Словом, собрались уходить вдвоем.

И бог, как смеялся потом Алесь, наказал их за переборчивость.

Следом за ними — в окно и под проволоку — совершенно непредвиденно выбрались еще двое. Как назло, самые неподходящие — вялый и кислый Иванюк и пожилой Зданевич, не просто важно-молчаливый, а какой-то скрытный, неприятно загадочный человек. Алесь и Владик огрызнулись на них тут же, под березами. Но те попросили, чтоб им позволили идти вместе только первую ночь. Кричать тут не станешь — пошли.

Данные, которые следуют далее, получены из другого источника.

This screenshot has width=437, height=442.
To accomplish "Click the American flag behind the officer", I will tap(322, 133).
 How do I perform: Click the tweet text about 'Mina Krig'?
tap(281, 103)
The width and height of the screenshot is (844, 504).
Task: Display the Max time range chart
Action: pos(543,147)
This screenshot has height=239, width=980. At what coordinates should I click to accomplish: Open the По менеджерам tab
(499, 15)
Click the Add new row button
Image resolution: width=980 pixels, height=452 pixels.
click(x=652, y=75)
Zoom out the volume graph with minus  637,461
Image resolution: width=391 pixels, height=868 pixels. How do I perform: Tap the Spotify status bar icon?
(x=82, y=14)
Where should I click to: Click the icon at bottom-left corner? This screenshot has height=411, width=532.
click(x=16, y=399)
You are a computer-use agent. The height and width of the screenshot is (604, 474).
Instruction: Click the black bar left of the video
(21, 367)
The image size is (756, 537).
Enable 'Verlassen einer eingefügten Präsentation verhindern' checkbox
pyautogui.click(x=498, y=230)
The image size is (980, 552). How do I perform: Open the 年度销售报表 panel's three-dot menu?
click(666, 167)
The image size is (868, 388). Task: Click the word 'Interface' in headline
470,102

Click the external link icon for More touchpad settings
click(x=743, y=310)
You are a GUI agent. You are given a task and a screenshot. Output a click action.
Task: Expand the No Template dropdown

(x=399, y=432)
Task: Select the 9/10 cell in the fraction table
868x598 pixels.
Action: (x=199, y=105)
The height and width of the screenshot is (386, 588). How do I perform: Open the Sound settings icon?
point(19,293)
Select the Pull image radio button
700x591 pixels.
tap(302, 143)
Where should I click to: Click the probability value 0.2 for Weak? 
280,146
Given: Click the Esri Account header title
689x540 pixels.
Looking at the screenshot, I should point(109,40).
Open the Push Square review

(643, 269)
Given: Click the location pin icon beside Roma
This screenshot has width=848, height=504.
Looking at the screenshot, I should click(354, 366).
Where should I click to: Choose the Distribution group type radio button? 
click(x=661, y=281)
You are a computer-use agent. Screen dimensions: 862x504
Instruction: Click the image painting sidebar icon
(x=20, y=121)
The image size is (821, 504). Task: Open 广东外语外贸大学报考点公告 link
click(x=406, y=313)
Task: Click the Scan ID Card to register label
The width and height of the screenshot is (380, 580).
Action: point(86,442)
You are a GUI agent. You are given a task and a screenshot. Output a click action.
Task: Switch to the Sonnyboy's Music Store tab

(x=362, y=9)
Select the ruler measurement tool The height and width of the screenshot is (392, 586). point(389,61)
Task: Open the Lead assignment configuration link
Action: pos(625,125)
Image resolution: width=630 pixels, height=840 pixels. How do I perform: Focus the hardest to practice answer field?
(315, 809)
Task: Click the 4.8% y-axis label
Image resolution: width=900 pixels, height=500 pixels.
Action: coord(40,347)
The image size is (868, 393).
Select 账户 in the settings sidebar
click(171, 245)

На дневке оказалось, что спутничков надо не только вести, но еще и кормить.

— Вы что, так и собирались без запаса? — спросил Бутрым, когда те — как ни в чем не бывало! — подсели к его военному мешку с засохшими и покореженными кусочками бауэровского хлеба.

Зданевич — ни слова. Только хрустит сухарем. А Иванюк, похрустев, вяло отозвался:

— Что там запасешь? Красть будешь, что ли?

— А вот мы с Руневичем крали. Взяли перед господом Гитлером грех на душу.

— И так ихнего харча всегда не хватало.

— Ну, известно, следом за дедом — оно куда спокойнее…

Зданевич хоть молчал. А Иванюк скисал с каждым днем все больше.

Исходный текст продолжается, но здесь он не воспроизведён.